■ **Required task A**:
According to the passage on Ohio's open enrollment study, in what year did Ohio enact its interdistrict choice policy?
■ **Required task B**:
Please carry on the article about Ohio's open enrollment program from its final sentence.

■ **Text passage**:
┌──
Students who consistently participate in public interdistrict open enrollment programs rack up higher achievement gains than those who don’t, and black students in particular make more progress when they can choose their school, a new study of Ohio’s 28-year-old open enrollment program finds.

The study, authored by Deven Carlson and Stéphane Lavertu and published Tuesday by the Thomas B. Fordham Institute, examines Ohio’s policy that allows students who want an alternative to their home district to transfer to another public school district of their choice. (Families may opt for this route because they seek more rigorous or specialized academic programs, or to ensure their kids can attend school with friends; sometimes a school in a nearby district is actually closer than their assigned school, among other reasons.)

Following Minnesota, Ohio was the second state to enact a voluntary, interdistrict choice policy, in 1989. (Forty-four states now have some form of open enrollment.) Currently, more than 72,000 students in 80 percent of Ohio school districts use the program, according to the report.

Perhaps most significant, the authors found, are the 10 percent of districts statewide that don’t allow open enrollment. They include the affluent suburban districts that border Ohio’s largest cities, post some of the highest test scores in the state, and enroll far fewer minority students, 18 percent, compared with Ohio’s “Big 8” cities, including Cincinnati, Cleveland, and Columbus. The urban districts that get shut out enroll on average 63 percent black and Hispanic students and have long struggled with low academic achievement, according to the report.
└──
■ **Data listing**:
┌──
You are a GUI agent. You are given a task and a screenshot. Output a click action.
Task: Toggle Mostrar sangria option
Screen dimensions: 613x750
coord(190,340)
└──
┌──
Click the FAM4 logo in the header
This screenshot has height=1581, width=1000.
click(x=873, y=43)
└──
■ **Final answer A**:
1989

■ **Final answer B**:
“These ‘doughnut rings’ around the Big 8 effectively bar tens of thousands of low-income, minority students from the opportunity to attend school in higher-achieving districts,” write the Fordham Institute’s Chad L. Aldis, vice president for Ohio policy and advocacy and Aaron Churchill, Ohio research director, in a foreword to the report. “It may be, of course, that some of those districts have no room for more pupils; but we cannot avoid suspecting that a form of exclusion is also at work.”


Source: Thomas B. Fordham Institute

The report has been in progress for about two years and is based on district- and student-level data provided by the Ohio Department of Education, including individual anonymous records for every student who attended Ohio public schools between 2008–09 and 2013–14.

Among the other notable findings were:

  • Compared with Ohio students who never took part in the open enrollment program, students who participated consistently in open enrollment tended to see some modestly positive academic gains. (Though using an alternate statistical approach, the gains were not significant, the authors noted.)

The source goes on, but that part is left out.